An Yize hızlıca hareket etmeden önce tuvalete baktı. Bai Ningxue'ye asansöre kadar yardım etti: “Araban bodrum katındaki otoparkta mı?”
“Hıhı”. Vücudunun yarısı An Yize'ye yaslanırken Bai Ningxue yaralı bacağı ile ilerledi. Hemen kaşlarını çattı ve “Acıyor” dedi.
An Yize onu asansöre kadar destekledi ve “Biraz dayan” diyerek teselli etti.
Asansör bodrum katındaki otoparka inmişti. An Yize, Bai Ningxue’nin arabasını buldu. Bai Ningxue ona yaslanırken, “Şoför yakında burada olacağını söyledi. Sadece biraz arabada beklemelisin.”

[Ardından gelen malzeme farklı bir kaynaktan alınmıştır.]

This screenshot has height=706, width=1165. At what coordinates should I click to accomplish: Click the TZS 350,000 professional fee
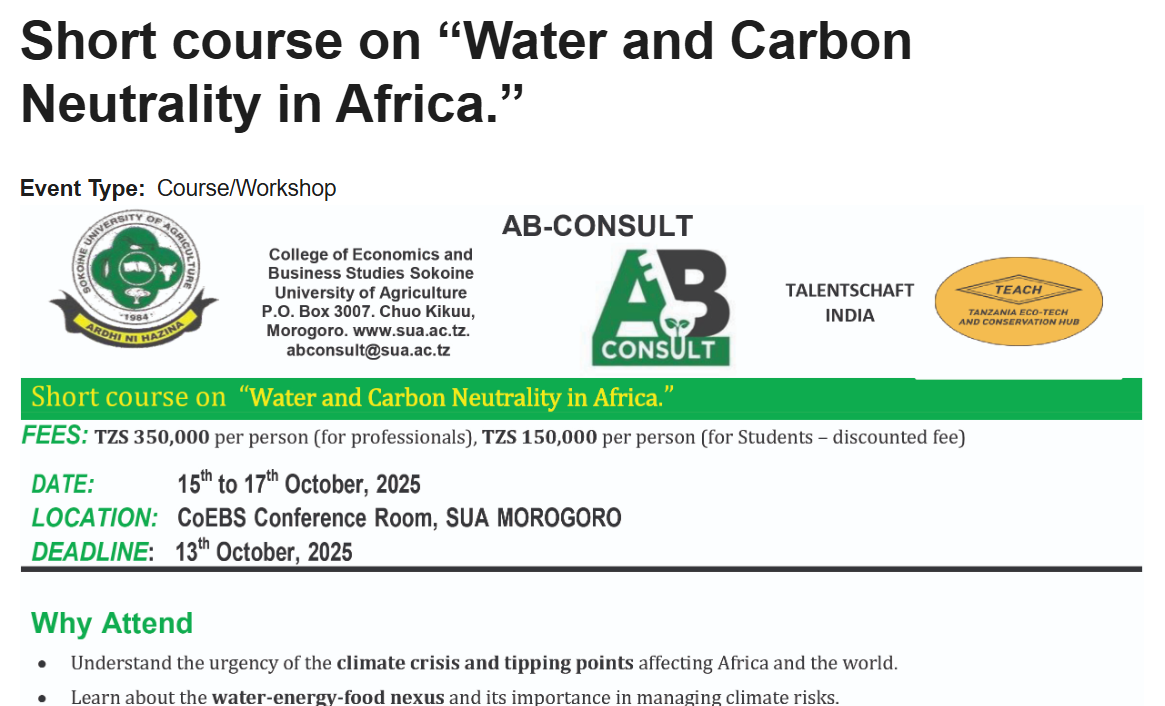coord(152,437)
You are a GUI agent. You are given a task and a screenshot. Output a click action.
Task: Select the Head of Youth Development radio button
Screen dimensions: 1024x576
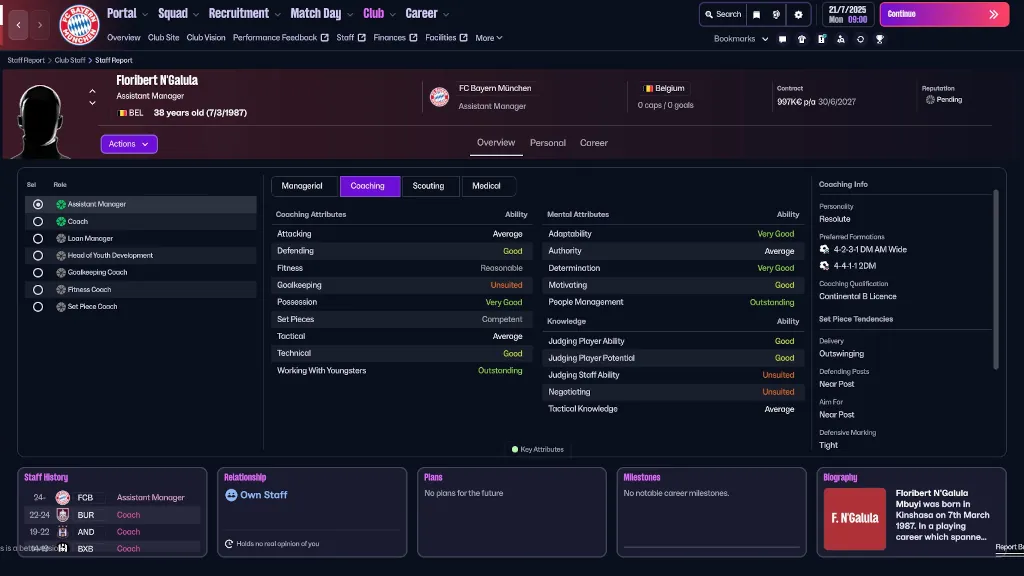pyautogui.click(x=38, y=256)
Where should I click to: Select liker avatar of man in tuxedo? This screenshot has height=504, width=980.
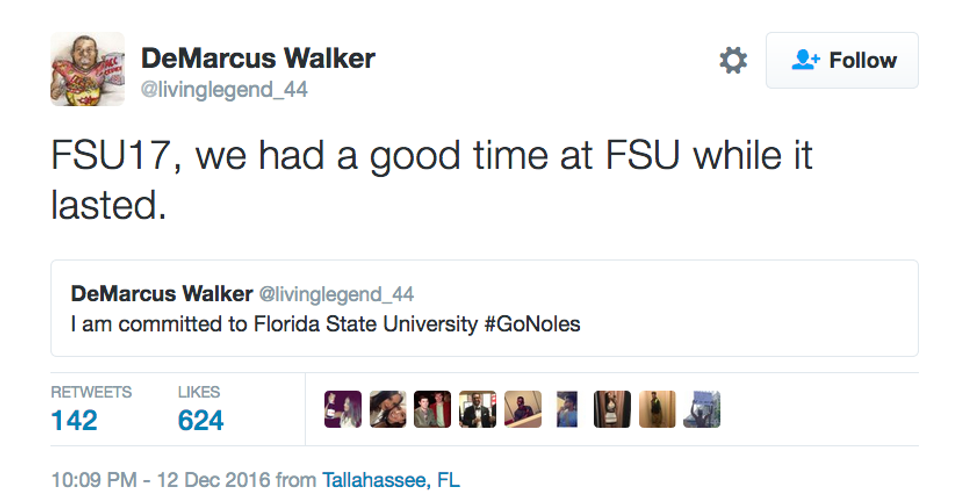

Konuştuktan sonra An Yize arabanın kapısını açtı ve Bai Ningxue’ye yardım etti. Ancak Bai Ningxue döndü ve aniden onun beline sarıldı.
An Yize hareket etmedi: “Ningxue?”
“Yize abi,” Bai Ningxue ellerini sıkıp yüzünü An Yize’nin koynuna gömdü. “Gitme!” diye bağırdı.
An Yize, onu nazikçe itmeden önce bir an için sinirlenmişti. “Üzgünüm, hala planlarım var.”
Ancak, Bai Ningxue ona sıkıca sarıldı ve bırakmadı. Üzgün bir şekilde ona bakarak, “Yize, beni yalnız bırakma! Beni terk etme! Seni sevmiştim!”
An Yize devam etmeden önce sessiz kaldı: “Ningxue, ben evliyim.”
“Umurumda değil!” Bai Ningxue ona derin bir sevgiyle baktı: “Su Jian’a gerçekten aşık olmadığını biliyorum…”
“Ben.” An Yize, sözünü kesti.
“Değilsin!” Gözleri yaşlarla dolu bir şekilde “Yize abi, biliyor musun? Yıllar boyunca seni hep sevdim, ama sen hep kız kardeş Ji’yle ilgilendin. Seni sevmiyordu bile…” dedi.
“Ningxue!” An Yize gür bir sesle onu tekrar susturdu.
Gözyaşları Bai Ningxue’nin yüzünden aşağı aktı. Üzgün ve zavallı bir bakışla, “Kız kardeş Ji nişanlandığında bana bakacağını düşünmüştüm. Ancak, beklenmedik bir şekilde başka biriyle evlendin! Su Jian’la ilgili iyi olan şey ne? Nasıl benden daha iyi olabilir?”
“Kendini onunla kıyaslamana gerek yok.”
“Ama seninle evli!” Bai Ningxue’nin gözleri kıskançlıkla parlamış, ama çabucak yok olmuştu. Geriye sadece sevgi dolu bir yüz kalmıştı: “Umurumda değil Yize. Evli olsan bile bekleyebilirim…”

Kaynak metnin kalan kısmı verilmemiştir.